Texte retenu
· · · · ·
Amna et son frère, Baraa, ont tous deux été tués lors de frappes aériennes israéliennes distinctes - Photo publiée sur les réseaux sociaux de la famille
Par Mosab Abu Toha
Contributeur de Zeteo et lauréat du prix Pulitzer, Mosab Abu Toha s’entretient avec le père d’Amna al-Mufti au sujet du meurtre de sa fille de 11 ans à Gaza, filmé et diffusé dans le monde entier.
Nous avons le plaisir et l’honneur d’annoncer l’arrivée d’un nouveau contributeur à Zeteo. Mosab Abu Toha est un écrivain et poète palestinien renommé originaire de Gaza, auteur du nouveau recueil de poèmes Forest of Noise. Il a remporté le prix Pulitzer du commentaire cette année pour son portrait de Gaza dans le New Yorker, avant d’être victime de censure et d’un bannissement masqué de la part des géants de la tech ! Il écrit désormais pour nous, alors que nous continuons à donner une tribune et à amplifier les voix palestiniennes au milieu de ce génocide en cours. N’hésitez pas à vous abonner à Zeteo pour lire ses prochains articles dans leur intégralité et soutenir notre croissance et notre expansion. Une presse libre n’est pas gratuite – Mehdi.
« Je sais que tu préfères l’eau désalinisée à l’eau du robinet, je vais t’en chercher. »
· · · · ·
Données fournies
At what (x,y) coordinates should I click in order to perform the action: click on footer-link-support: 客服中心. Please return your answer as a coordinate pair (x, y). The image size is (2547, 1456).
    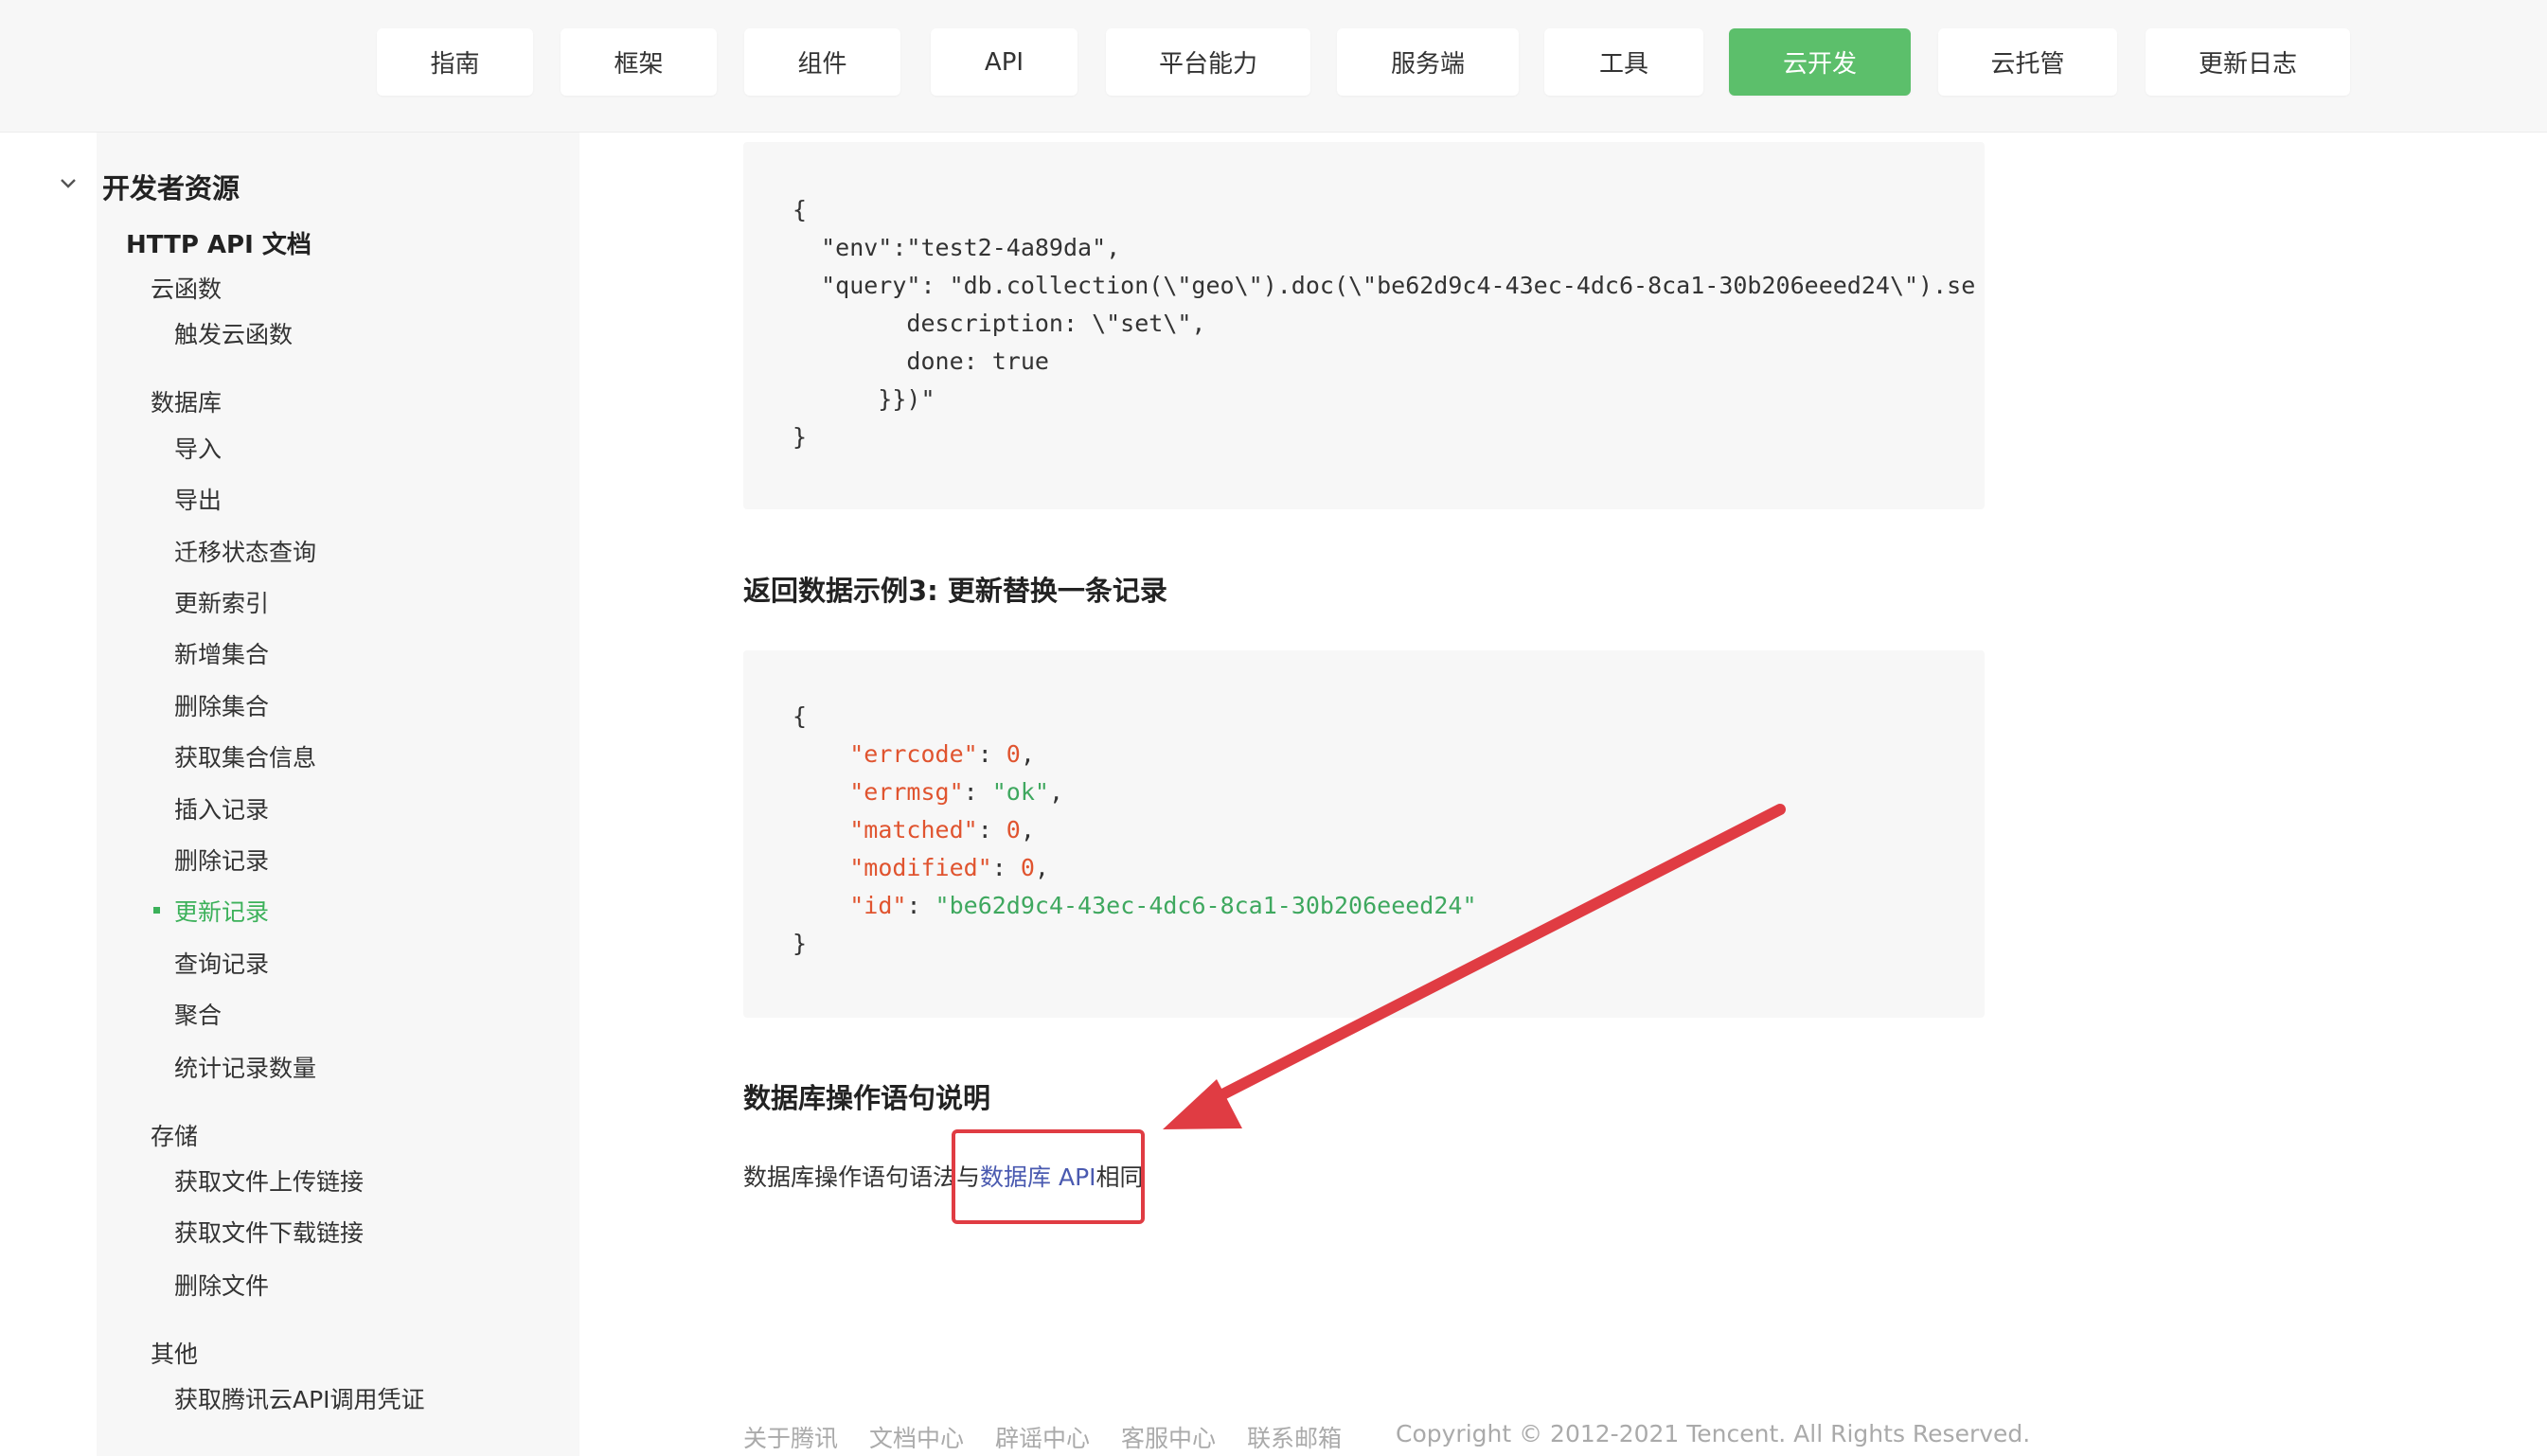
    Looking at the image, I should click on (1168, 1437).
· · · · ·
Consignes
- a) Reproduisez fidèlement le passage de l'article consacré à Amna al-Mufti, en commençant à « Amna et son » et en terminant à « le monde entier. ».
- b) Poursuivez la rédaction de l'article consacré à Amna al-Mufti à la suite de sa dernière phrase.

Réponses aux consignes
- a)
Amna et son frère, Baraa, ont tous deux été tués lors de frappes aériennes israéliennes distinctes - Photo publiée sur les réseaux sociaux de la famille
Par Mosab Abu Toha
Contributeur de Zeteo et lauréat du prix Pulitzer, Mosab Abu Toha s’entretient avec le père d’Amna al-Mufti au sujet du meurtre de sa fille de 11 ans à Gaza, filmé et diffusé dans le monde entier.

- b)
Ce sont les derniers mots qu’Amna, âgée de 11 ans, a adressés à son père Ashraf al-Mufti avant qu’un missile tiré par un drone israélien ne la tue.
Ashraf était allongé sur son lit, se remettant des blessures graves qu’il avait subies lorsqu’un missile avait frappé une maison voisine de celle de sa sœur, chez qui il séjournait depuis que sa propre maison avait été détruite quelques mois auparavant.
Une fois Ashraf sorti de l’hôpital, des amis qui habitaient à quelques mètres de l’hôpital Kamal Odwan ont proposé de l’héberger lui et sa famille.
Le 21 décembre 2024, vers 13 h 30, Amna est sortie pour la dernière fois. Elle a parcouru la courte distance qui la séparait de l’hôpital, toujours alimenté par un générateur et disposant d’une unité de dessalement encore en état de marche, afin de remplir son récipient d’eau.
Au moment où elle partait, un missile a frappé, la tuant sur le coup et détruisant le récipient qu’elle s’était efforcée de porter.
« Elle adorait remplir son récipient d’eau. Elle adorait aider la famille, surtout depuis que j’ai été blessé », m’a confié Ashraf, la voix lourde de chagrin.
Ce n’est que le 17 août 2025 que le monde a découvert la vidéo des derniers instants d’Amna : une fillette aux cheveux attachés en queue de cheval, serrant un bidon blanc, traversant en courant une rue étroite, avant d’être fauchée par une gerbe de fumée blanche… puis le temps s’est arrêté.
Les images ont provoqué une onde de choc à travers le monde.
« J’ai entendu les frappes aériennes, mais je n’aurais jamais pensé qu’elles visaient ma fille », a déclaré Ashraf. Deux heures plus tard, la famille s’est précipitée à l’hôpital pour découvrir le corps sans vie d’Amna gisant sur le sol, abandonné à côté de son bidon d’eau.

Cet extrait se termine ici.